Regular expression in T-sql

  • Eugene Elutin (10/1/2012)


    A couple of us just went through all of this on another thread a couple of months ago and the LIKE expressions blew the doors off the RegEx CLR.

    Could anyone post a link, please.

    Took me a bit to remember that the discussion was on an article by David Poole because it was Solomon Rutzky's code that we were discussing. Here's the link...

    http://www.sqlservercentral.com/Forums/Topic1296195-60-1.aspx

    --Jeff Moden


    RBAR is pronounced "ree-bar" and is a "Modenism" for Row-By-Agonizing-Row.
    First step towards the paradigm shift of writing Set Based code:
    ________Stop thinking about what you want to do to a ROW... think, instead, of what you want to do to a COLUMN.

    Change is inevitable... Change for the better is not.


    Helpful Links:
    How to post code problems
    How to Post Performance Problems
    Create a Tally Function (fnTally)

  • Jeff Moden (10/1/2012)


    Eugene Elutin (10/1/2012)


    A couple of us just went through all of this on another thread a couple of months ago and the LIKE expressions blew the doors off the RegEx CLR.

    Could anyone post a link, please.

    Took me a bit to remember that the discussion was on an article by David Poole because it was Solomon Rutzky's code that we were discussing. Here's the link...

    http://www.sqlservercentral.com/Forums/Topic1296195-60-1.aspx

    Thank you Jeff! I've read through thread and original article, and found what I've expected.

    This sort of using RegEx (or any other .NET lib) in CLR I call "CLR wrapper". And you are right: this implementation most likely will loose to T-SQL one in terms of performance. And there is good reson for this: It is because that kind of implementation is too generic and not optimised for performance.

    The main reason for it to be quite slow and to require higher memory consumption is that every time such CLR function is called, underlying object needs to be instantiated in .NET framework and regular expression pattern re-compiled!

    I don't usually do this (and not only with RegEx's) for the above particular reason.

    Now, if you would like to design process/function optimised for performance you may need to trade-off its "generic" nature.

    If you design your CLR function to work for the specific pattern (and it was couple discussions recently about how to remove every occurrence of GUID string in any text or strip some "patterns" from beginning and end of strings), you can create RegEx based CLR, which will be quite hard (if possible) to outperform with T-SQL.

    That is all to do with the way you code CLR with RegEx, there are two simple tips:

    1. Create static RegEx object with compiled pattern!

    2. Don't error handle in CLR

    There are another aspects to mention here:

    It will also depend on the string sizes: CLR will win over T-SQL even with bigger margin

    In case of replacement required, than more occurrences of string to replace, than again such CLR will win over T-SQL with bigger margin.

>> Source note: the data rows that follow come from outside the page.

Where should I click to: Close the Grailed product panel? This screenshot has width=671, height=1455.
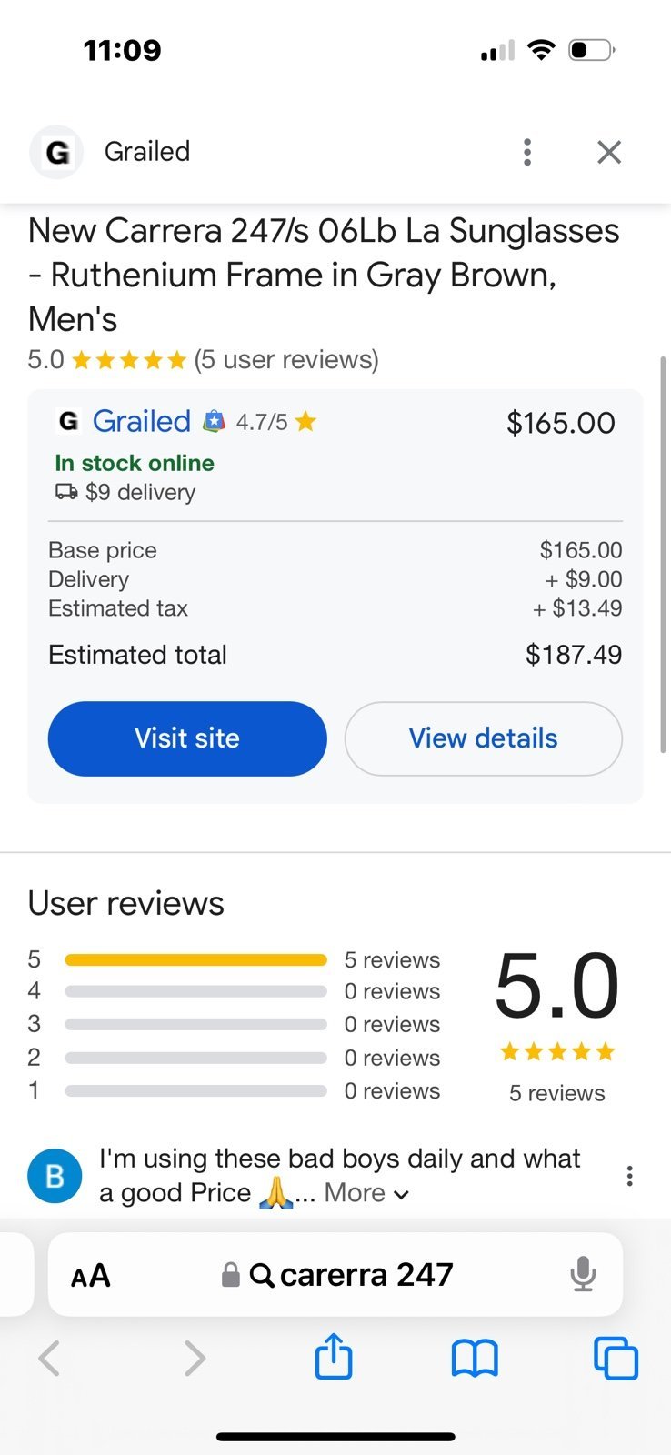click(x=609, y=152)
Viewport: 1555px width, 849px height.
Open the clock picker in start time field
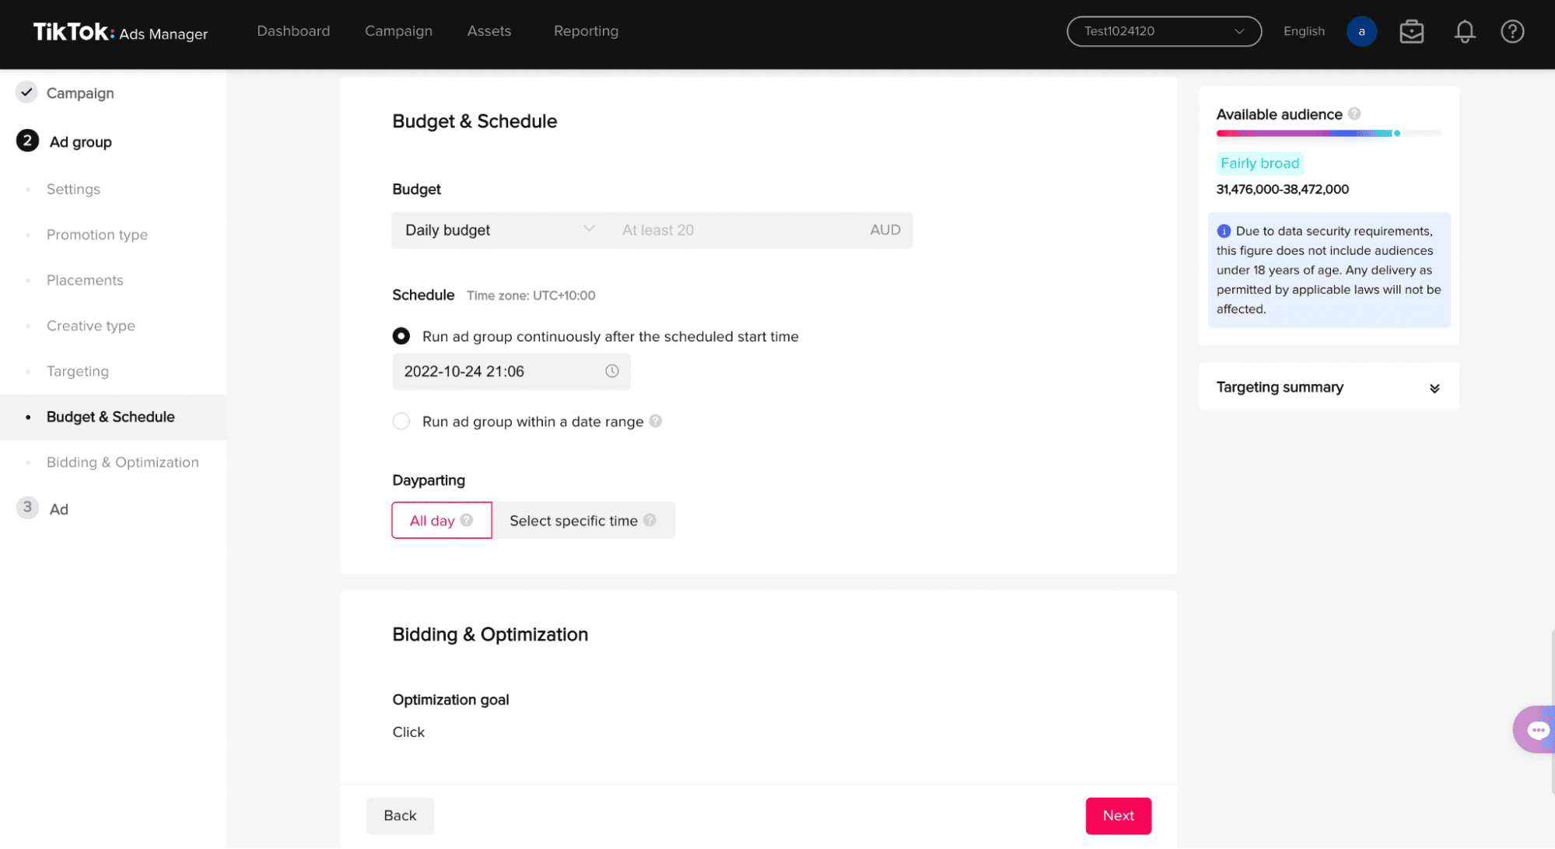pyautogui.click(x=611, y=371)
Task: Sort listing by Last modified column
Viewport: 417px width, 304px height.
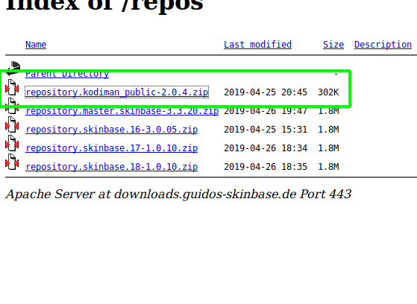Action: (x=257, y=45)

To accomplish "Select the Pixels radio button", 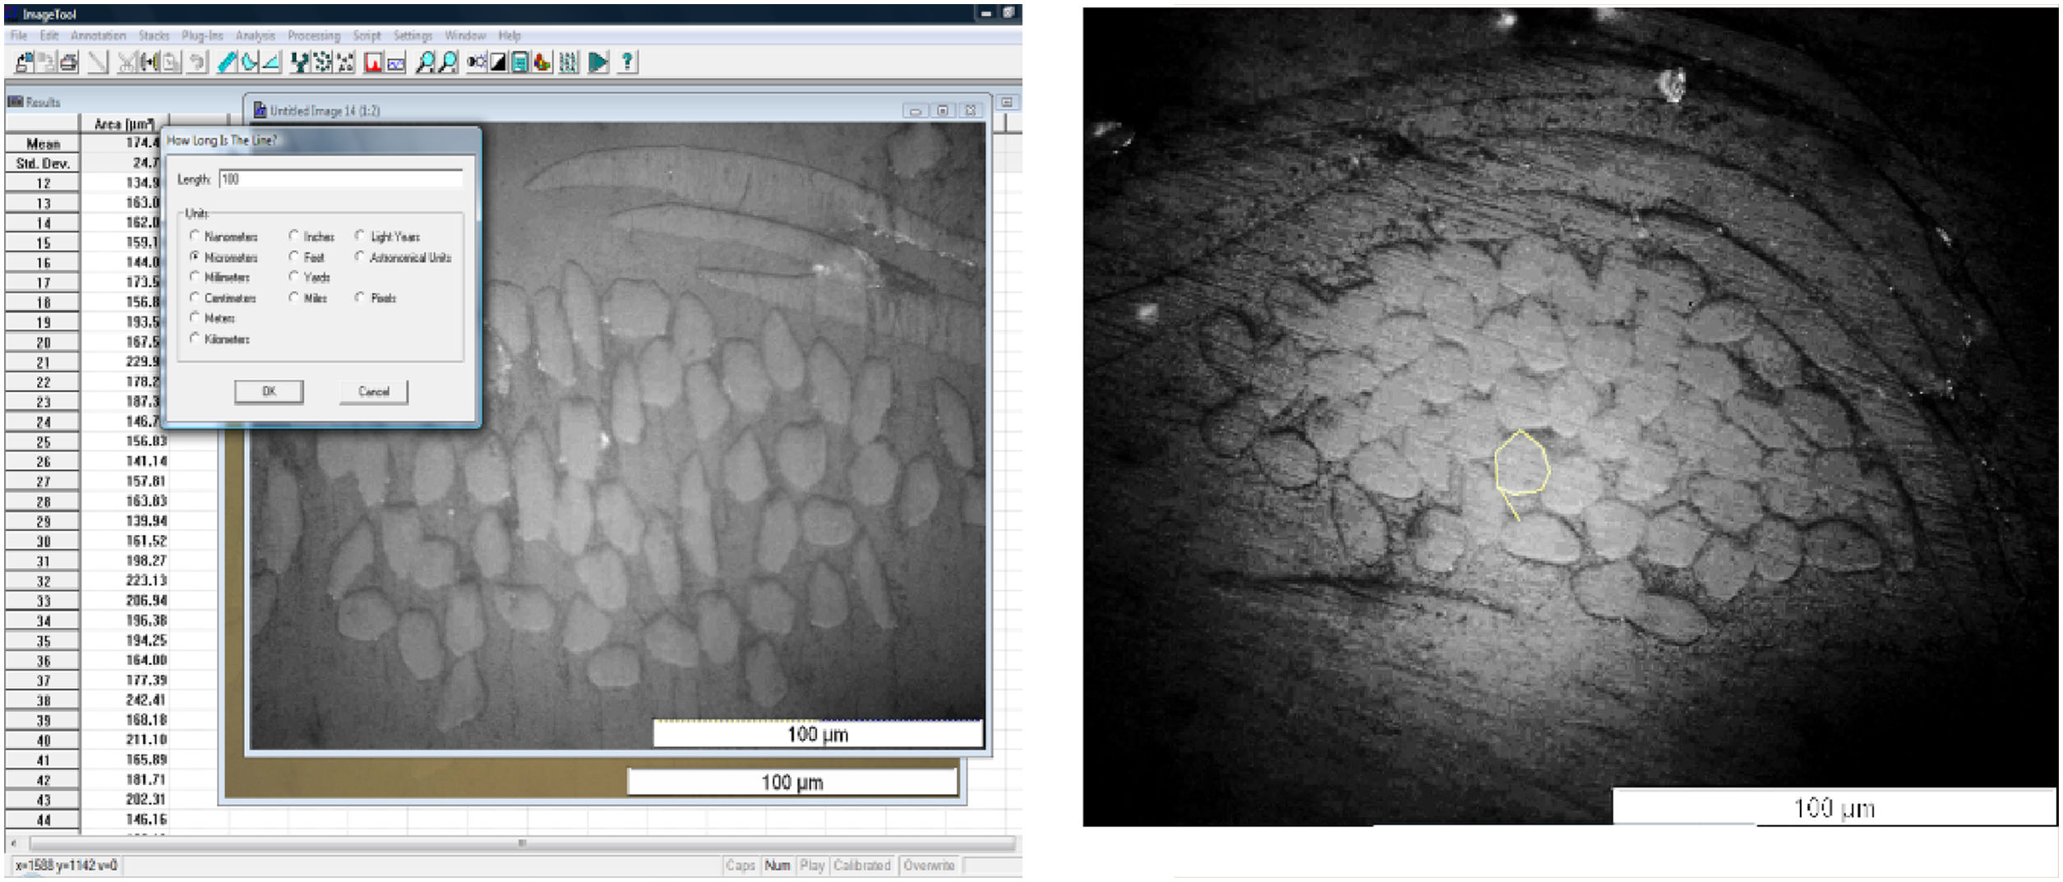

    But, as I've stated, you will need to have dedicated CLR for a pattern. Yes, it's not too flexible, but it gives you much, much better performance...

    _____________________________________________
    "The only true wisdom is in knowing you know nothing"
    "O skol'ko nam otkrytiy chudnyh prevnosit microsofta duh!":-D
    (So many miracle inventions provided by MS to us...)

    How to post your question to get the best and quick help[/url]

  • The Dictionary.com definition of kludge:

    a software or hardware configuration that, while inelegant, inefficient, clumsy, or patched together, succeeds in solving a specific problem or performing a particular task

    I would not personally say that CLR is inherently inelegant, inefficient, clumsy or patched together. That you can write poor code with CLR shouldn't be evidence of it being a kludge. People can write bad code in any language.

    Certainly the judgement is in the eyes of the beholder and I can understand why someone with a lack of familiarity with .net languages would find CLR to meet the definition of a kludge. I just disagree that is inherently such.

    └> bt



    Forum Etiquette: How to post data/code on a forum to get the best help[/url]

  • bteraberry (10/3/2012)


    The Dictionary.com definition of kludge:

    a software or hardware configuration that, while inelegant, inefficient, clumsy, or patched together, succeeds in solving a specific problem or performing a particular task

    I would not personally say that CLR is inherently inelegant, inefficient, clumsy or patched together. That you can write poor code with CLR shouldn't be evidence of it being a kludge. People can write bad code in any language.

    Certainly the judgement is in the eyes of the beholder and I can understand why someone with a lack of familiarity with .net languages would find CLR to meet the definition of a kludge. I just disagree that is inherently such.

    There is a great Itzek Ben-Gan article from 2006 or 07 titled (something like), "To CLR or Not to CLR: that is the question" In it he talks about how DBAs were apprehensive about introducing CLRs because they can be like giving knives and matches to kids."

    I have always been apprehensive of enabling CLRs for exactly that reason. In the same article he does recommend, for example, using a CLR for regexs (he includes a couple in the article). He tests the regex CLR vs Padindex and the CLR smokes the T-Sql implementation like 10 fold.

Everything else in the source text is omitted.